▶ **Goal of the exercise**: Reproduce the lines word for word, starting at the line that contains "Identify the location" and ending at the line that contains "notes-cell: ✎ is", with both of those lines included. Leave the pictures out of your copy.

=== Data for review ===

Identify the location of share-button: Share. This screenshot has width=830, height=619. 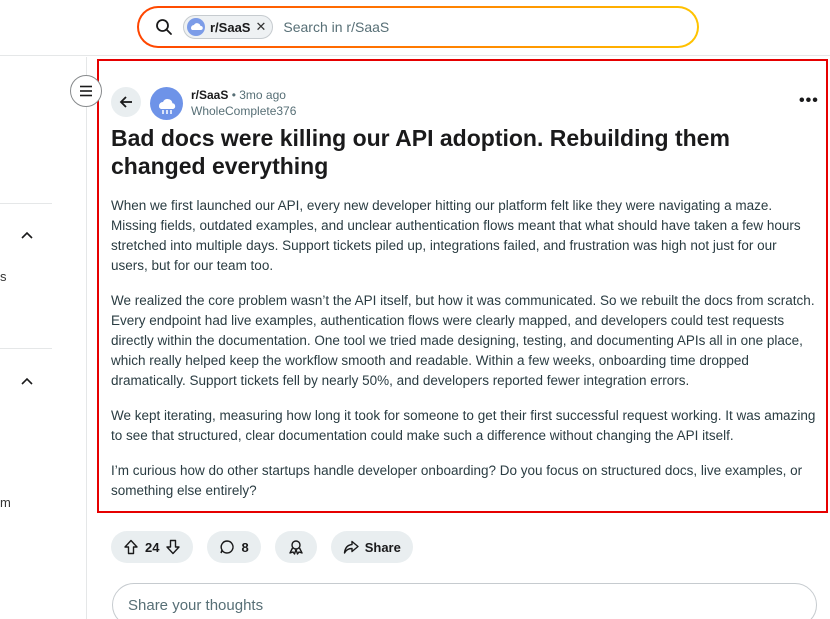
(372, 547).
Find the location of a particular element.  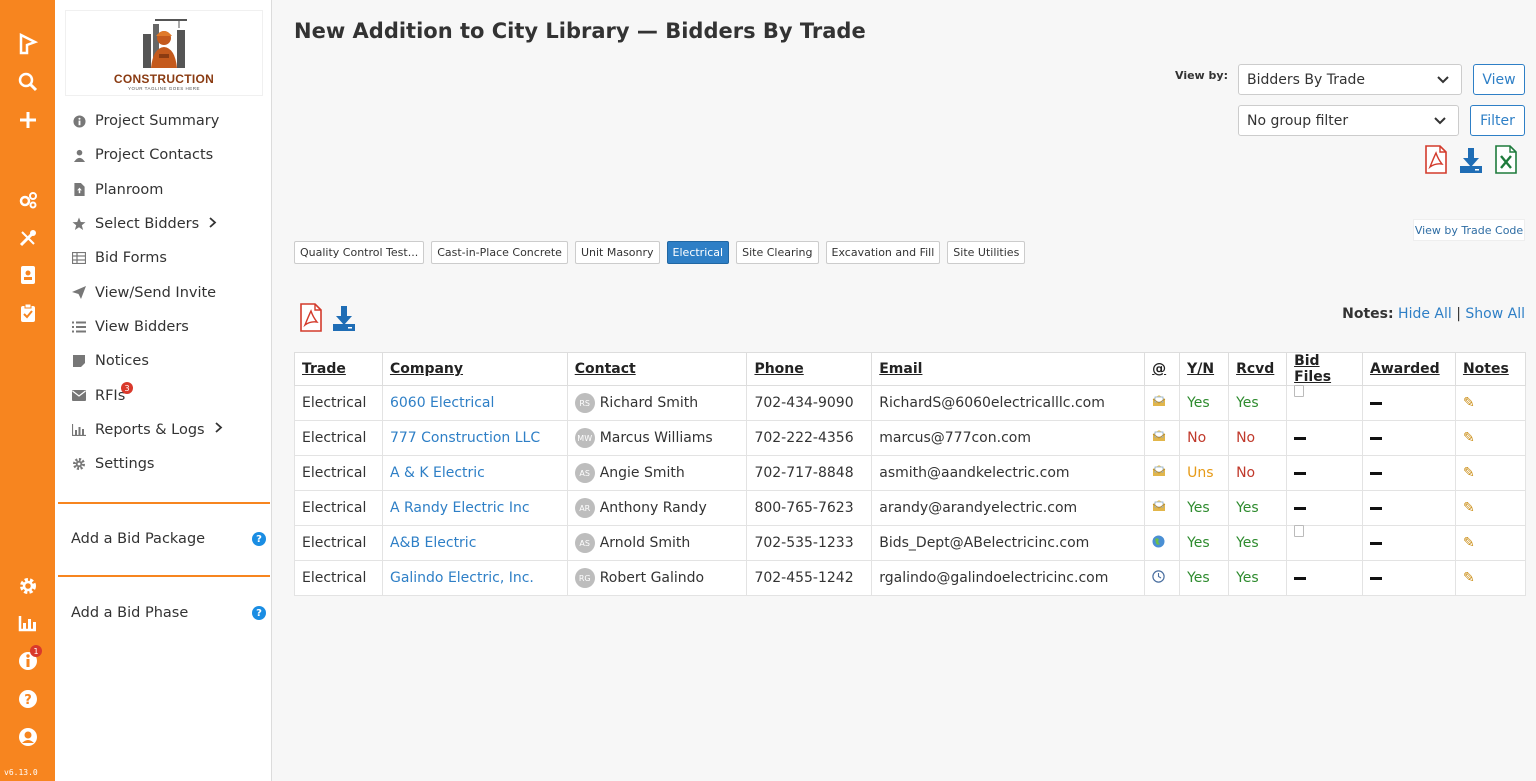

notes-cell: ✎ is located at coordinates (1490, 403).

===
=== Data for review ===

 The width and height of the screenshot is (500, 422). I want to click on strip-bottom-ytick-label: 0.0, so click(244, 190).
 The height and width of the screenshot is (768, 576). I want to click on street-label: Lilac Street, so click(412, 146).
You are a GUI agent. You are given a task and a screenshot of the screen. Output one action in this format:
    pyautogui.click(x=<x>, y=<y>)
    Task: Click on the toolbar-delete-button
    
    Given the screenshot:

===
=== Data for review ===

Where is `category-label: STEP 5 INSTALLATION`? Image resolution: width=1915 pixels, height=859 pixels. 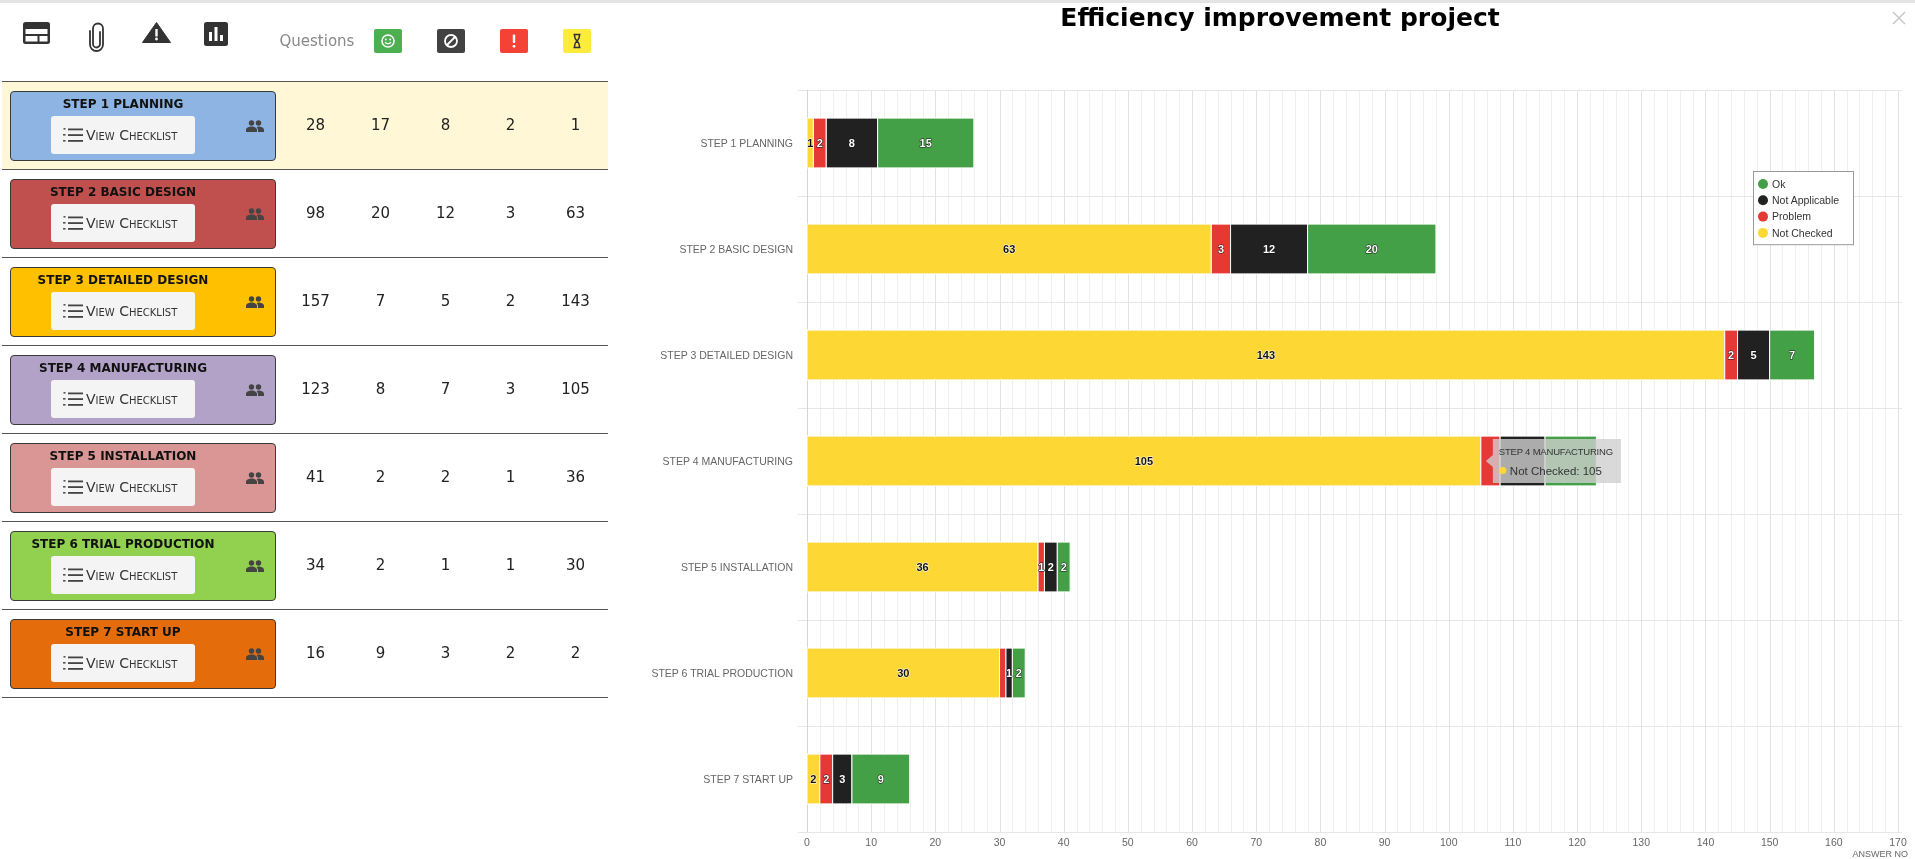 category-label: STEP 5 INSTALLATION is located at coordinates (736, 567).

===

▶ **The answer**:
Identify the location of share-button: Share. This screenshot has width=830, height=619. 
(372, 547).
Find the location of a particular element.  

notes-cell: ✎ is located at coordinates (1490, 403).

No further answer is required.